(Stored records)
————
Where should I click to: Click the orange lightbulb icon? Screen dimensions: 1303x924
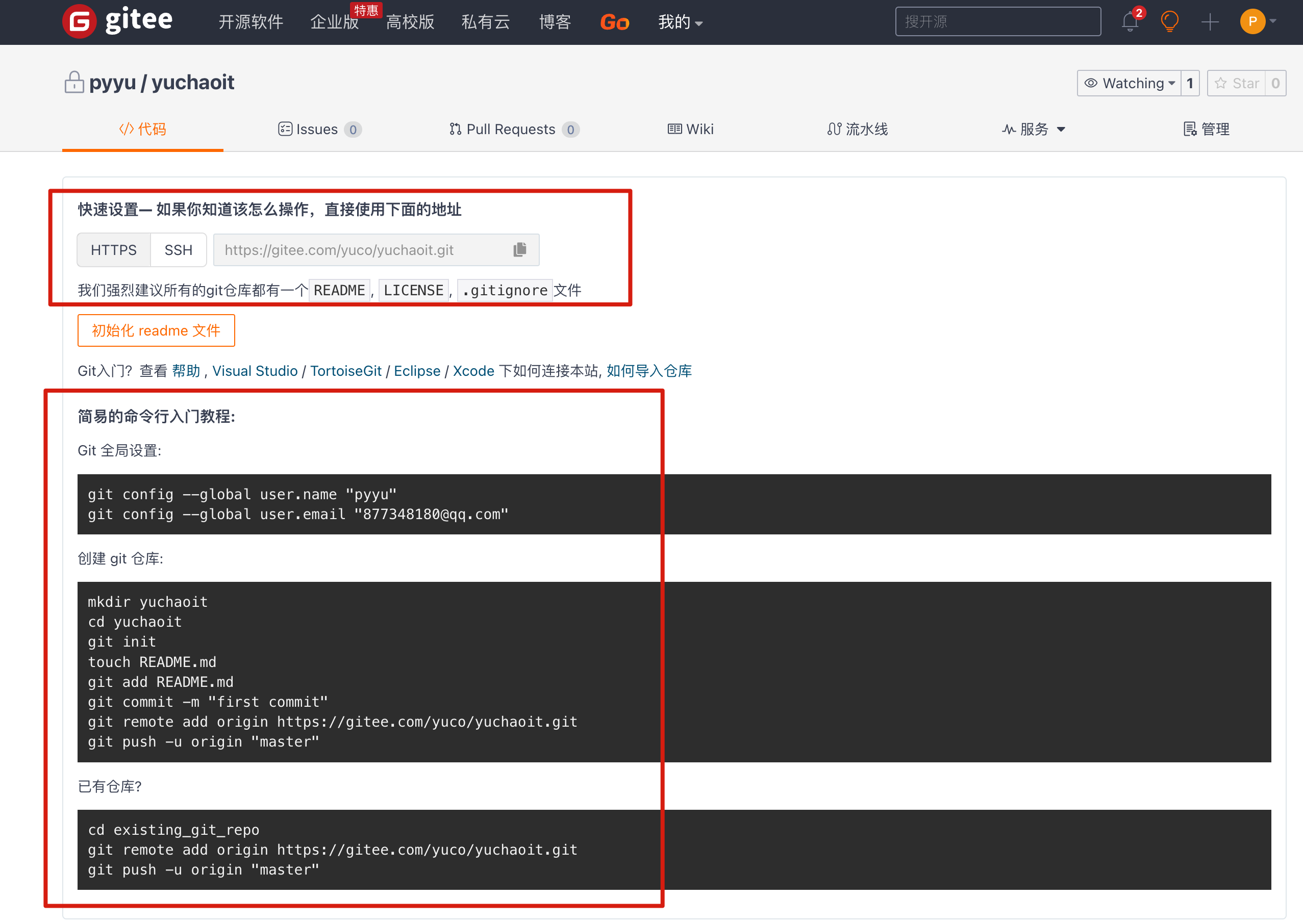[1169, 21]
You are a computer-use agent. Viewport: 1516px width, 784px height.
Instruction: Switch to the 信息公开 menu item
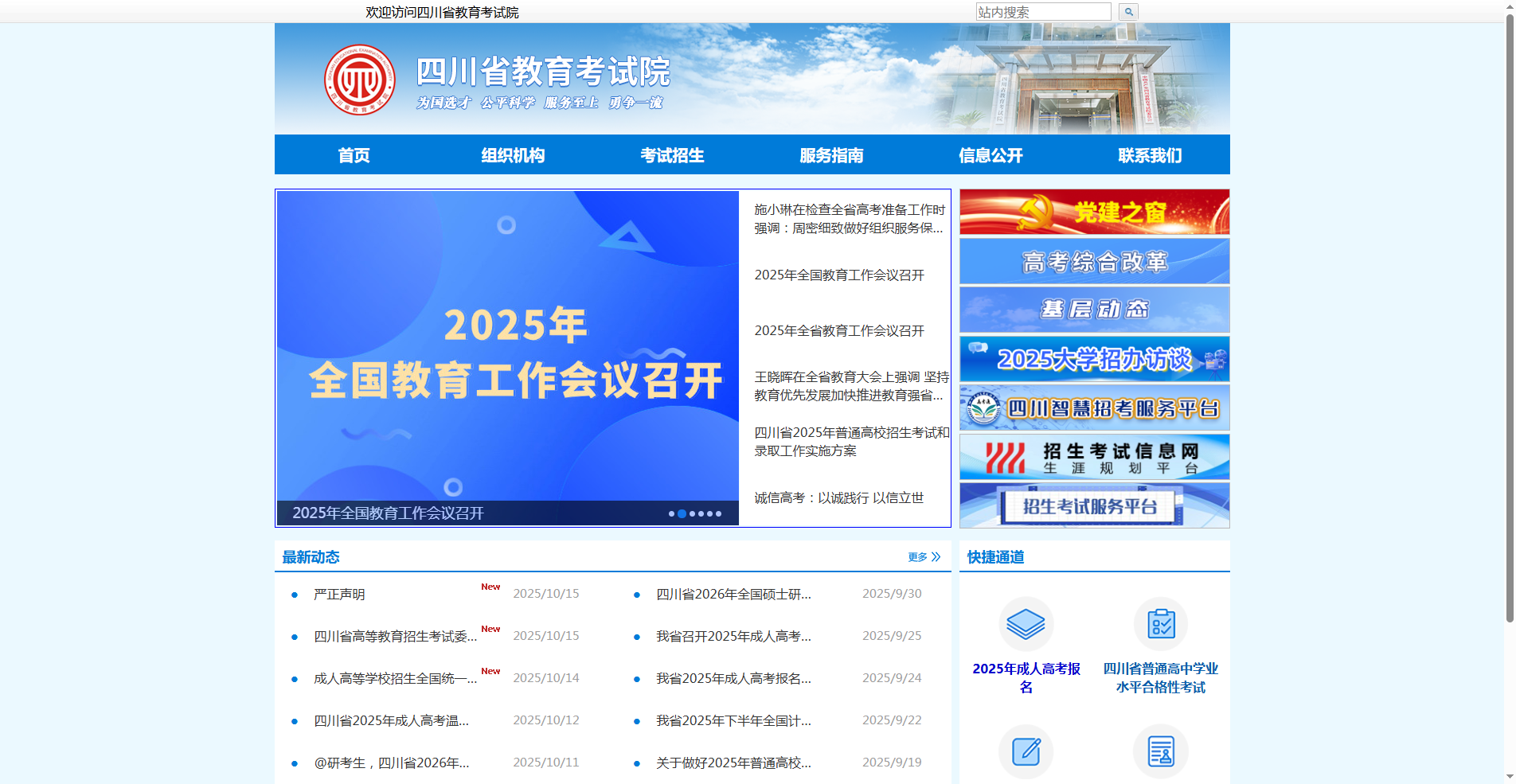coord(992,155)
————
**EXERCISE BRIEF:** A word-for-word copy of the lines from the one containing "You are a computer-use" through the last line of the records is what is wanted, without pictures and without any other line.

**ANSWER SECTION:**
You are a computer-use agent. Viewport: 1516px width, 784px height.
Instruction: Switch to the 信息公开 menu item
coord(992,155)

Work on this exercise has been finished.